Electronic corpora as a basis for the compilation of African-language dictionaries, Part 1: The <em>macrostructure</em>

Original Articles

Electronic corpora as a basis for the compilation of African-language dictionaries, Part 1: The macrostructure

DOI: 10.1080/02572117.2000.10587437
Author(s): Gilles-Maurice de Schryver , Belgium , D.J. Prinsloo Department of African Languages, South Africa

Abstract

Good modern dictionaries increasingly base the compilation of both their macro- and microstructure on electronic corpora.

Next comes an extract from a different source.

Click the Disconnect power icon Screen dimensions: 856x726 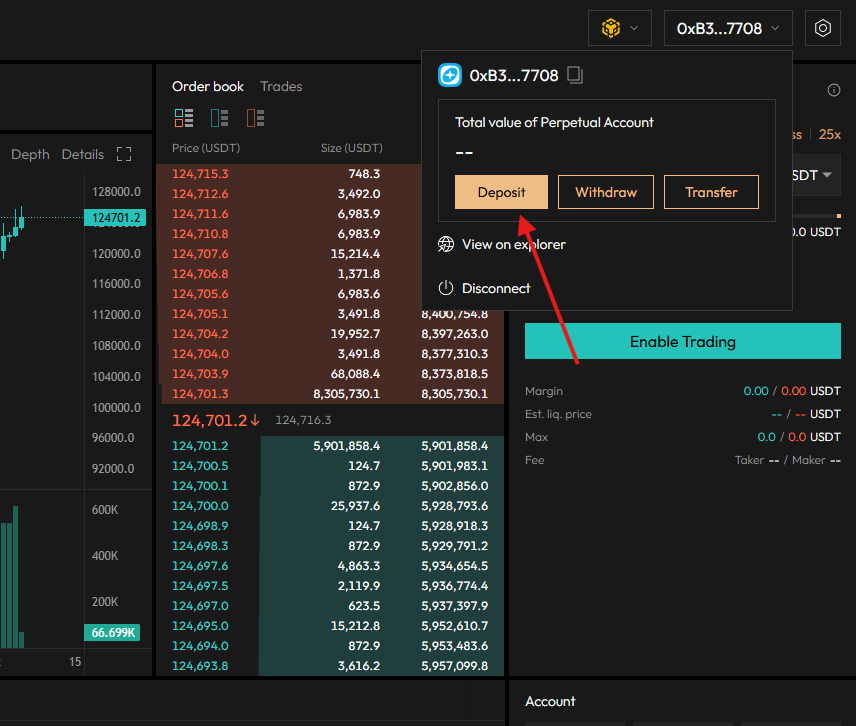(x=446, y=288)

As the macrostructure is the subject of this article, a few typical macrostructural inconsistencies in existing African-language dictionaries, which can be rectified by the utilisation of a corpus, are discussed. It is shown that the first application of a corpus is the utilisation of word-frequency counts to compile a lemmatised frequency list. Together with data on lemma-sign distributions across sub-corpora, the lemma-sign list of a dictionary can subsequently be derived. These theoretical notions are exemplified with a thorough discussion of how an electronic corpus led to the creation of the macrostructure of a Cilubà-Dutch dictionary. In addition, explicit frequency markers are advanced to further enhance the macrostructural reference quality. The latter is illustrated with both Cilubà-Dutch and Sepedi-English dictionaries. Finally, the article concludes with a series of macrostructural improvements of corpus-aided/based dictionaries over manually compiled ones.